Weak Dollar May Help Reduce U.S. Trade Deficit, FX Concepts' Taylor Says
The U.S. is correct in pursuing a weak-dollar policy because of the need to fix the nation’s trade deficit, according to John Taylor, founder of FX Concepts LLC, the world’s biggest foreign-exchange hedge fund.
“It’s important for the U.S. to try to straighten out its trade balance and it’s interesting, though, that a the weak dollar may not be enough to help,” Taylor said in an interview on Bloomberg Television’s “In The Loop” with Betty Liu.
The Federal Reserve said Nov. 3 it would purchase an additional $600 billion in government debt to spur inflation and growth, while the extra liquidity is forecast to debase the currency. A weaker dollar makes U.S. exporters’ overseas sales more price attractive to foreign buyers, which would help reduce the trade deficit.
Taylor, 76, said the U.S. deficit is heavily influenced by its gap with China, which is linked to currency imbalances.
U.S. President Barack Obama and his Chinese counterpart Hu Jintao spent “the bulk” of an 80-minute meeting in Seoul discussing to exchange rates before sitting down with other leaders to begin their Group of 20 summit tonight.

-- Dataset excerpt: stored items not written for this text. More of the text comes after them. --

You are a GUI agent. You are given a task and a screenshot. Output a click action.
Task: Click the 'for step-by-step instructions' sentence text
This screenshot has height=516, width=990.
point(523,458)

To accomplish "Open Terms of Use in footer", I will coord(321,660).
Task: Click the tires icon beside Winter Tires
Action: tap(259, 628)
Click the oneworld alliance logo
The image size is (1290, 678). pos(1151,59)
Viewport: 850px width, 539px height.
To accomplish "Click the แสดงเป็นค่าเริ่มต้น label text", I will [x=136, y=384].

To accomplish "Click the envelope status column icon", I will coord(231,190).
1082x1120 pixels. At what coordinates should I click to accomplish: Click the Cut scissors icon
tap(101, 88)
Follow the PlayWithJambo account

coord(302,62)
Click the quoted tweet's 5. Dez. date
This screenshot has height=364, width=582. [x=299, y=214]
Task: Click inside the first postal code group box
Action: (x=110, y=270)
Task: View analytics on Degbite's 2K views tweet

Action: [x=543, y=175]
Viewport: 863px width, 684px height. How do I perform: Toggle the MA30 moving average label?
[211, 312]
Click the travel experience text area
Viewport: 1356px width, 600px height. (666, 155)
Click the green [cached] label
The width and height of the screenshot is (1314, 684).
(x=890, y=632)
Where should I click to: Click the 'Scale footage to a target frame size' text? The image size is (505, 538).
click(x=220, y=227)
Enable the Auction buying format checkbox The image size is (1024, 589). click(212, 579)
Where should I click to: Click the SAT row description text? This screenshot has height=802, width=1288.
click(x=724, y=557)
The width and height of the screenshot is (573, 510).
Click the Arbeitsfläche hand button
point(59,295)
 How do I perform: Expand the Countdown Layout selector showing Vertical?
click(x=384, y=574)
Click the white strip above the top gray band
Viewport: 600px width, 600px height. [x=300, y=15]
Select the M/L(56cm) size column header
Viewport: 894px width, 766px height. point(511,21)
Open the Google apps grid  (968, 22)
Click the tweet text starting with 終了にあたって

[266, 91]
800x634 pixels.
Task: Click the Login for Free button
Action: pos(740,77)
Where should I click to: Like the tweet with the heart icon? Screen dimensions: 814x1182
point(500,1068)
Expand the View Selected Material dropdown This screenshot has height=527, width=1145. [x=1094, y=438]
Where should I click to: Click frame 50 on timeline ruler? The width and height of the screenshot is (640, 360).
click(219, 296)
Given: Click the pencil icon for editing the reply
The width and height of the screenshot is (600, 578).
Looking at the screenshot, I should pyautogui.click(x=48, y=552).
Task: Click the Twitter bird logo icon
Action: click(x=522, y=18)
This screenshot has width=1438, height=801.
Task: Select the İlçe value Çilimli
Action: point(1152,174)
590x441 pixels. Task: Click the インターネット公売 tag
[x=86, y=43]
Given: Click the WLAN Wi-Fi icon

China’s record $28 billion trade surplus with the U.S. in August heightened criticism its government maintains an unfair cap on yuan appreciation to the detriment of U.S. businesses. Obama, who has pledged to double exports within five years, has sought to broaden the currency debate by linking it to a worldwide effort to rein in current-account imbalances.
Last month Taylor said the dollar will remain weak against the euro through November until the effect of the Fed’s bond- buying program deteriorates. Today, he recommended selling the euro because of internal problems in Europe.
The dollar touched a low of $1.42.82 Nov.4 before rebounding 3.5 percent to trade as strong as $1.3685 today. The euro is going to slide faster than the dollar did, Taylor said.
“I’d sell the euro reason for that has nothing to do with currency wars, but has to do with what’s going on inside Europe,” New York-based Taylor said.